Task: Arrange the lines from the one containing "The height and" through the end of the items, inclusive, as a JSON list of strings with one string per line, omitting blank lines and leaving out the pictures.

Items on locating words and elements:
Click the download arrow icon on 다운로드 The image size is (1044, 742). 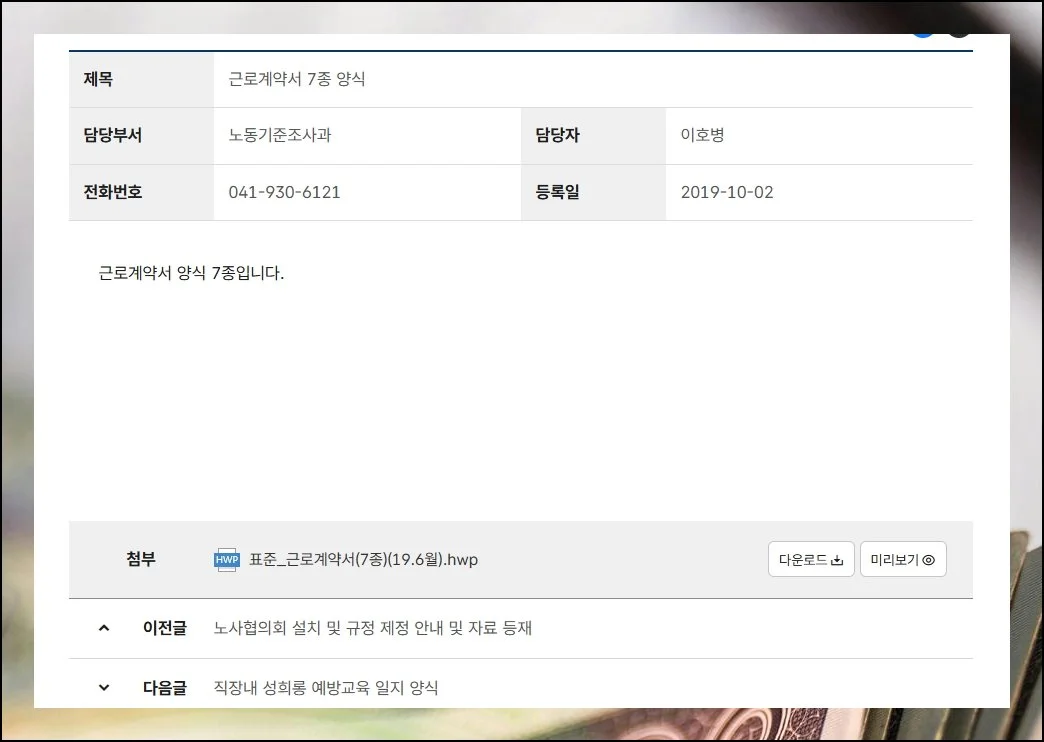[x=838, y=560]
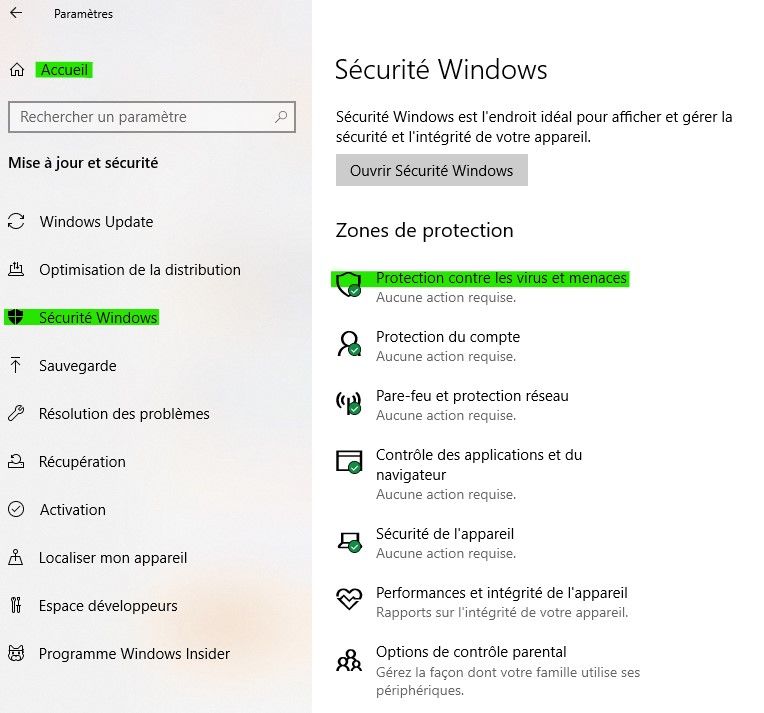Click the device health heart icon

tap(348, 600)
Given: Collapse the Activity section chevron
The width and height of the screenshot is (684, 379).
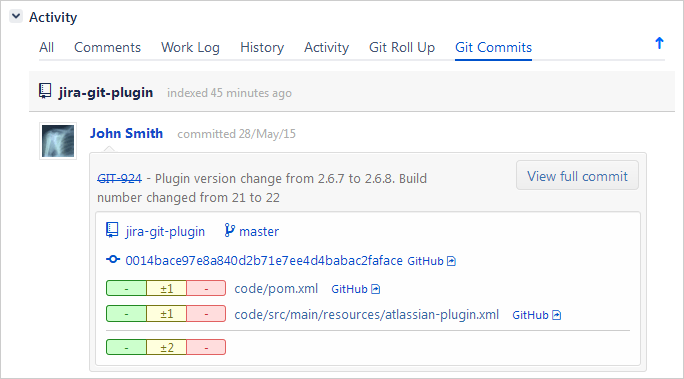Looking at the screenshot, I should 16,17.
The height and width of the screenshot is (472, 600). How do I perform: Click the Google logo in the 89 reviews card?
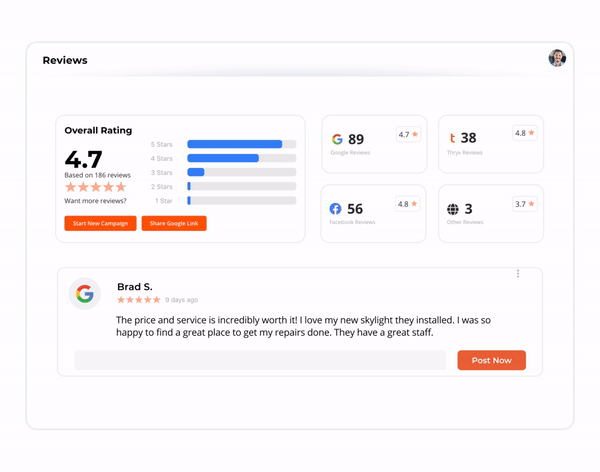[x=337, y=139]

Task solution:
[
  "The height and width of the screenshot is (472, 600). How do I perform: Click the Google logo in the 89 reviews card?",
  "[x=337, y=139]"
]